Start of Block
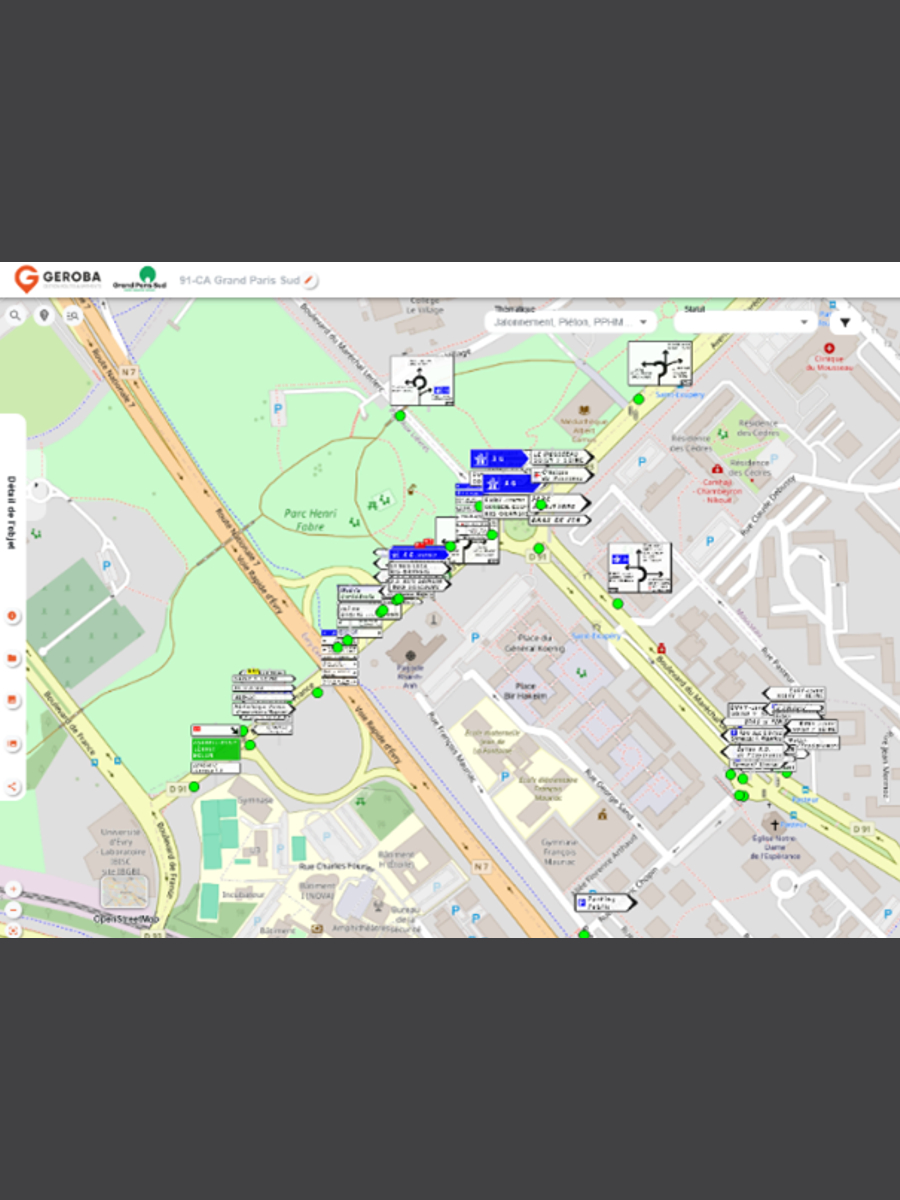The width and height of the screenshot is (900, 1200).
Task: Click the fit-to-extent icon below zoom
Action: pyautogui.click(x=13, y=930)
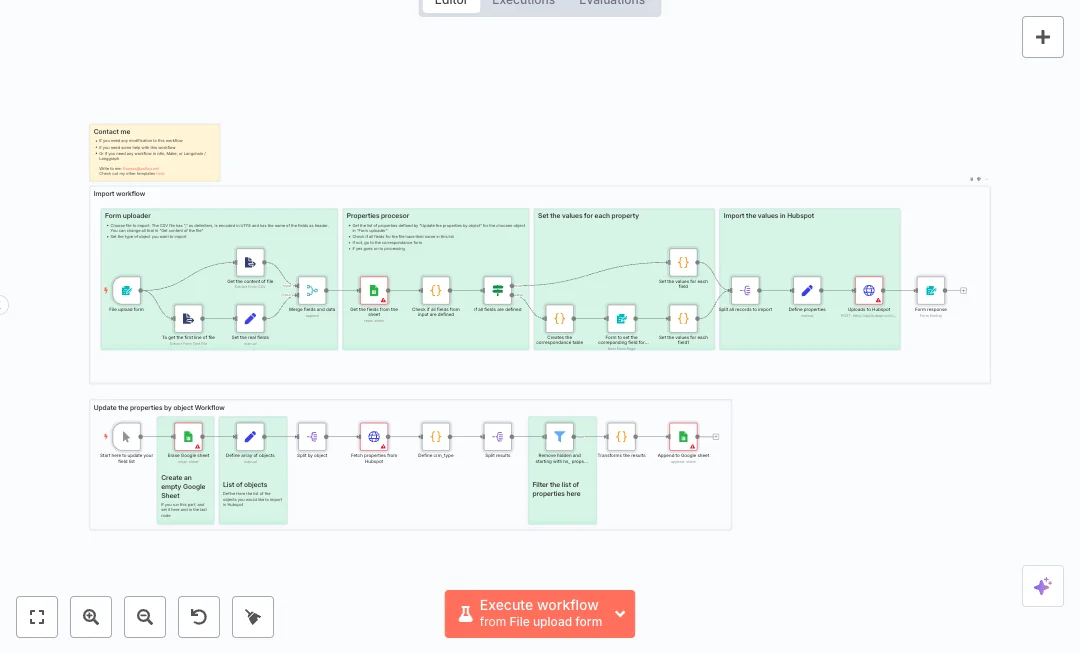
Task: Zoom in using the magnifier plus icon
Action: pyautogui.click(x=91, y=617)
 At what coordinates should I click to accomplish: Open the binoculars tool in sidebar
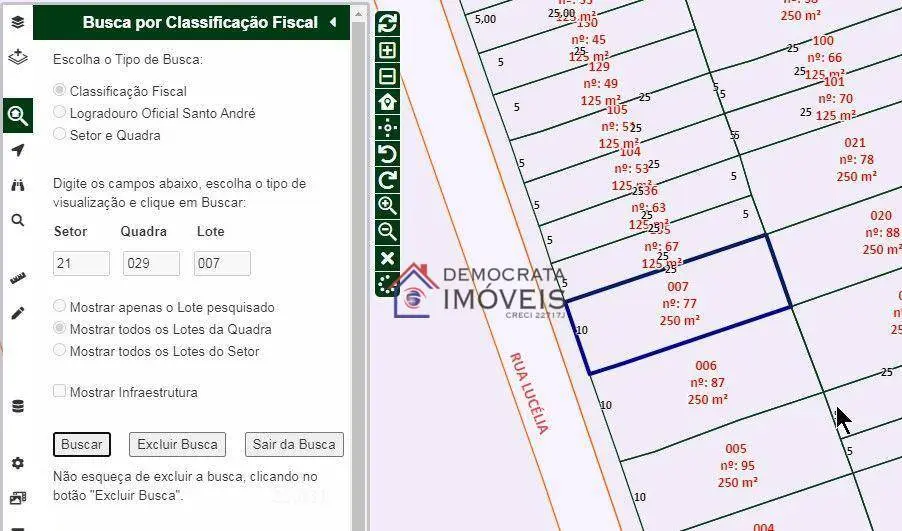pyautogui.click(x=17, y=185)
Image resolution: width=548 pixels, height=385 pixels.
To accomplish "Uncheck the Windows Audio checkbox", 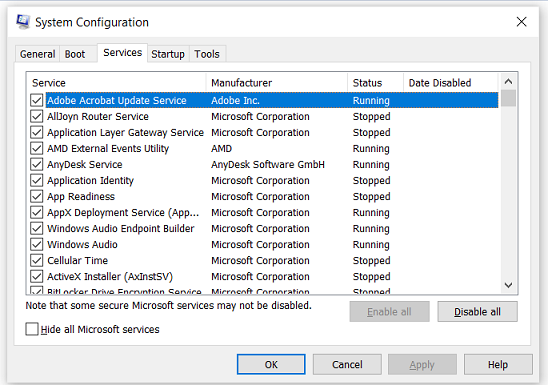I will point(37,245).
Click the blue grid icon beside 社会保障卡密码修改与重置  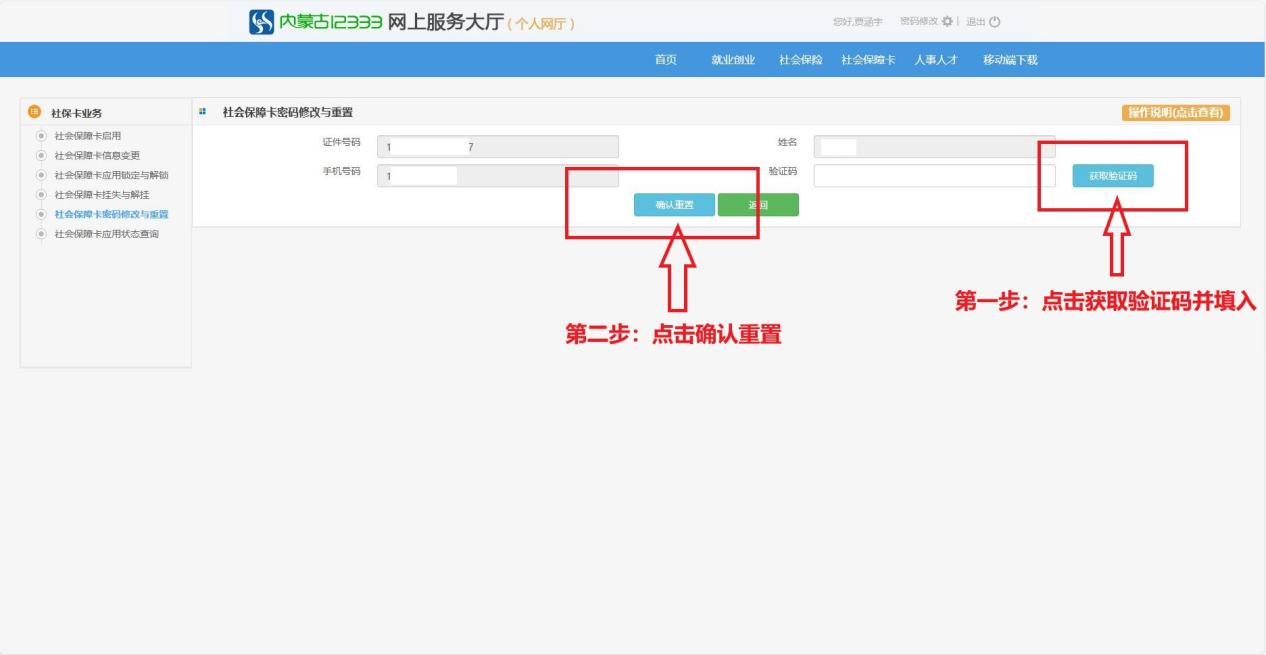coord(203,112)
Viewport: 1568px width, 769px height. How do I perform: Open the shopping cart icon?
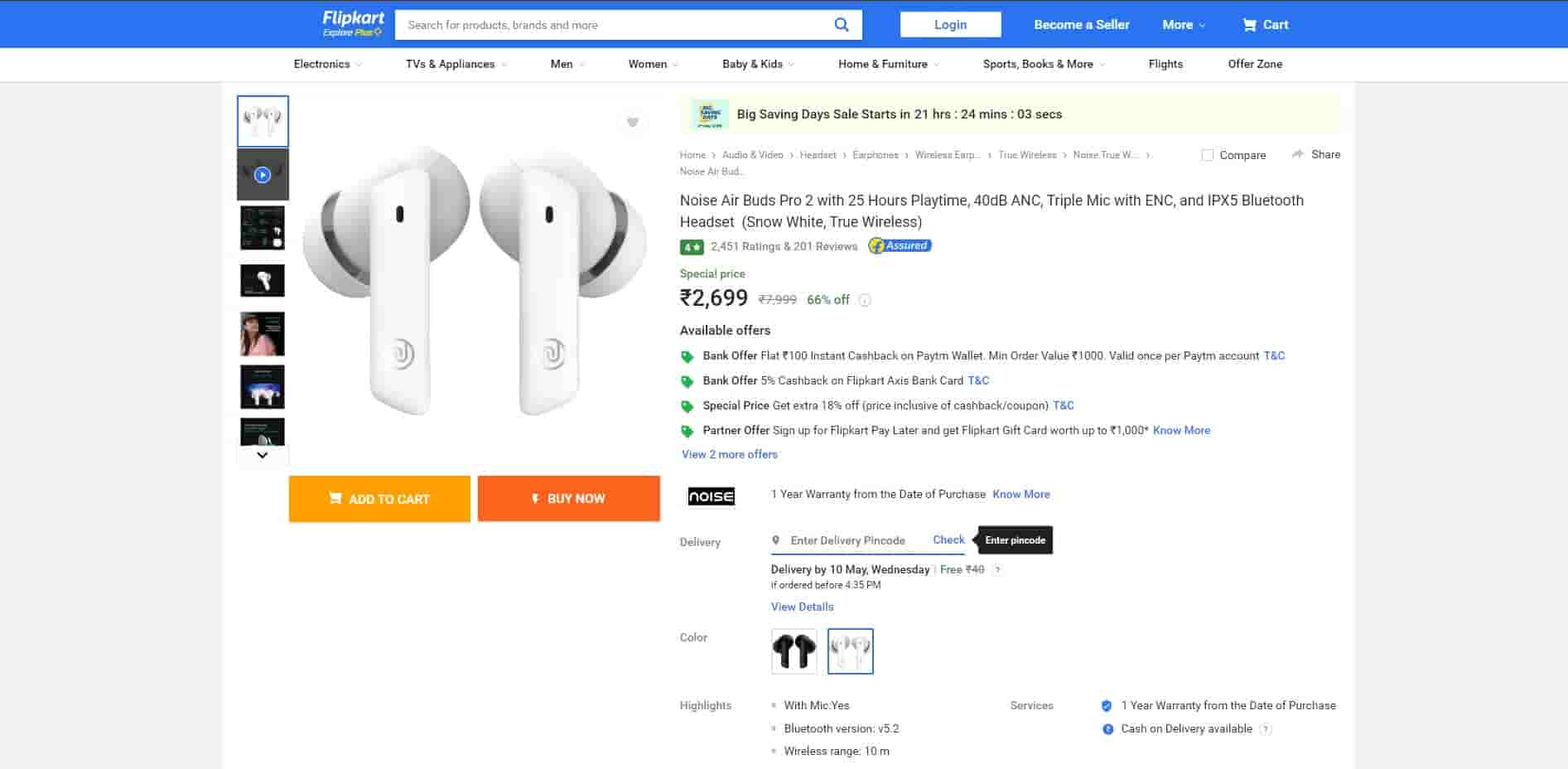tap(1249, 25)

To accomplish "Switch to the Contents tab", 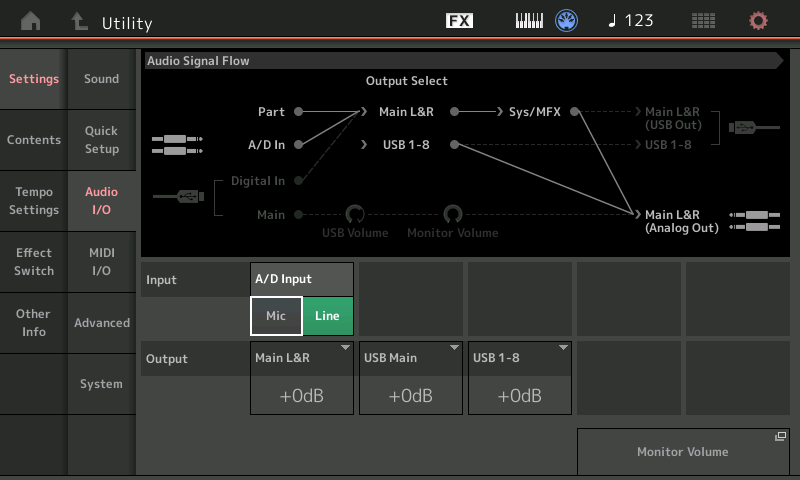I will pyautogui.click(x=34, y=140).
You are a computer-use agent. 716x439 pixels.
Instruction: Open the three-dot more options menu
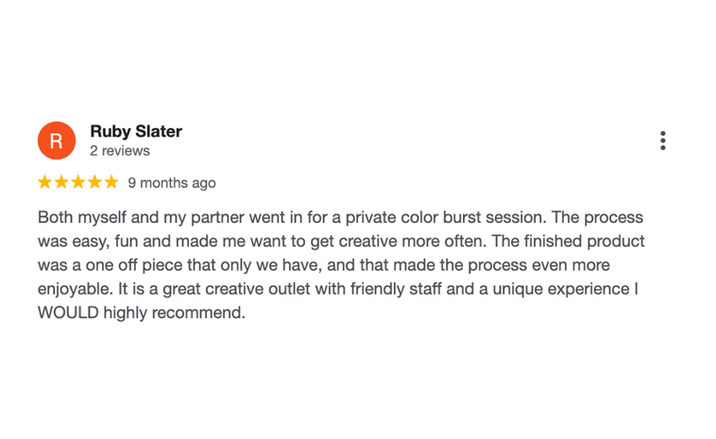click(x=662, y=141)
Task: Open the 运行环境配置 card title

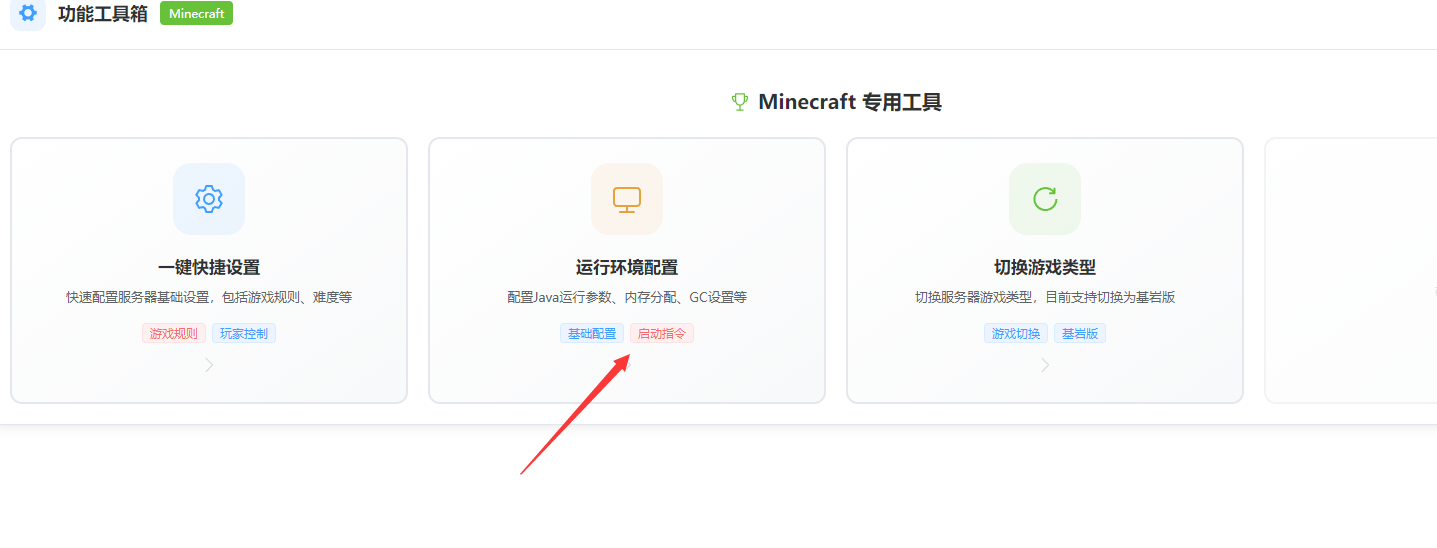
End of Block
**AIM OF THE EXERCISE:** Your reply must consist solely of the count of lines in the listing above that hold the string "pixels".

**RESULT OF THIS TASK:** 2